The oldest Jurassic (Kimmeridgian) Plattenkalk occurs in Wattendorf on the northern Franconian Alb (southern Germany). It is a 15 m thick alternation of laminated dolomite and limestone, interbedded with carbonate debris layers in a depression ~2 km across and a few tens of metres deeper than the surrounding microbial-sponge reefs. The Plattenkalk overlies a few tens of metres of microbial-sponge biostrome facies and bedded, micritic basinal limestone. The bulk-rock stable isotopes of the micritic basinal facies gradually change from normal marine (δ13C ~ +2‰, δ18O ~ –2‰ VPDB) to lower values (δ13C ~ 0‰, δ18O ~ –6‰) in a ~ 40 m thick interval including Plattenkalk and suggest ageing of the bottom waters. The surrounding reefs are isotopically nearly invariant (δ13C ~ +2‰, δ18O ~ –2‰ VPDB). An isotope anomaly (δ13C of > ~ –9‰) is restricted to the basinal facies and is most pronounced in the biostrome facies. This indicates methanogenesis, which is documented in negative δ13C in dedolomite, calcite-cemented dolomite and calcite concretions and occurred probably mainly below seabed. The Konservat-Lagerstätte was probably deposited near an oxygen minimum zone in a water column with low productivity of organic material. Dolomite is in isotopic equilibrium with Plattenkalk and was probably deposited as protodolomite from chemically modified, aged seawater. 87Sr/86Sr ratios of bulk carbonate are often slightly radiogenic, probably due to random analytical sample contamination by clay minerals.

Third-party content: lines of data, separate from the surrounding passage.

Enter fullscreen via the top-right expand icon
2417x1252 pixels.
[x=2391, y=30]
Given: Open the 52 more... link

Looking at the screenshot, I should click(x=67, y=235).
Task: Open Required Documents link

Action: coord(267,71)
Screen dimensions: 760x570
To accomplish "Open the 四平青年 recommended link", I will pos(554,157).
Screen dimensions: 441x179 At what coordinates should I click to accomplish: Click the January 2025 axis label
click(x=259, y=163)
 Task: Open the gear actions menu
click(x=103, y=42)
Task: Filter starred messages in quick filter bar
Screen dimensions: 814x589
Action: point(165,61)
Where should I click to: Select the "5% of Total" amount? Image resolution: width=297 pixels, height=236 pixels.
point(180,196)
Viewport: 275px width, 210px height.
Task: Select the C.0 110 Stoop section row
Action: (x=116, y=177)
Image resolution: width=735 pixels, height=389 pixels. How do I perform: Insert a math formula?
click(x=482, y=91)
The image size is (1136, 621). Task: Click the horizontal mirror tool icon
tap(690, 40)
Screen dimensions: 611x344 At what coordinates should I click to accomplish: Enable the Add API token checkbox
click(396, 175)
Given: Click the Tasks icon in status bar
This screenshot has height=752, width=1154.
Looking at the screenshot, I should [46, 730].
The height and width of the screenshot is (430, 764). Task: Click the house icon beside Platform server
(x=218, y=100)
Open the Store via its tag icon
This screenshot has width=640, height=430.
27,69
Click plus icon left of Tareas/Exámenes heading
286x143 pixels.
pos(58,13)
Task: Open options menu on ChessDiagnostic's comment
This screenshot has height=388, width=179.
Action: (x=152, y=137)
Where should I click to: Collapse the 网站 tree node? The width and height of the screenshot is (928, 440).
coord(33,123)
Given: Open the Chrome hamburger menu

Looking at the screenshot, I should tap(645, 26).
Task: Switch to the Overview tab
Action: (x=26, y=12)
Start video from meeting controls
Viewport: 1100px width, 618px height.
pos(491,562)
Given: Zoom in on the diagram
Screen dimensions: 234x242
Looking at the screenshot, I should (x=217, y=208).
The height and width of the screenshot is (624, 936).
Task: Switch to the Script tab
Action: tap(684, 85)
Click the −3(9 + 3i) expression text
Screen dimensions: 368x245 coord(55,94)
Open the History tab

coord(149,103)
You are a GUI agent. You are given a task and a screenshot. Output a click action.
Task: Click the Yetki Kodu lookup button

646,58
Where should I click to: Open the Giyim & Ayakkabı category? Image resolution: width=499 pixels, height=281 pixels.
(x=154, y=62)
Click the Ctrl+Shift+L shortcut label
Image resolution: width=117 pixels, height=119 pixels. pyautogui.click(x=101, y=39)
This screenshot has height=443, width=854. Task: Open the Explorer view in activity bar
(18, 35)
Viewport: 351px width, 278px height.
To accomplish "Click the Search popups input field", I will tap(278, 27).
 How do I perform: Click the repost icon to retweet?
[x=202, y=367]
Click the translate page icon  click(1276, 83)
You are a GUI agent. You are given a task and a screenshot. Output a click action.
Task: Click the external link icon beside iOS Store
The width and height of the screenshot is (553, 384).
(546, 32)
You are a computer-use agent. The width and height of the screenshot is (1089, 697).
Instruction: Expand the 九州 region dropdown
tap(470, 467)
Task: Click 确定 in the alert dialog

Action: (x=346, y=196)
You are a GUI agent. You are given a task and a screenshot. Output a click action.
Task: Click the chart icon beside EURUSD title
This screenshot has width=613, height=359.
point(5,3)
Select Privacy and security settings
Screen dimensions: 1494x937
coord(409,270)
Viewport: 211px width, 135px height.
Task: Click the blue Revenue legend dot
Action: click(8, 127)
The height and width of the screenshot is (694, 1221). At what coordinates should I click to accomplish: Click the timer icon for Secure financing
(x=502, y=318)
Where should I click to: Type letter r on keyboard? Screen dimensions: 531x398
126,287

Belemnite and some matrix 87Sr/86Sr is slightly lower than that of Kimmeridgian seawater, either caused by basin restriction or by fluids derived from the diagenesis of Oxfordian rocks below. An equivalent Upper Kimmeridgian depression ~23 km distant and a somewhat younger Konservat-Lagerstätte in Poland show a δ13C isotope anomaly below the main fossil beds. Isotopic evidence for saline bottom waters, the current interpretation, is lacking. This study also shows that micritic carbonates can preserve their early diagenetic, marine δ18O signal, which is correlatable over tens of kilometres.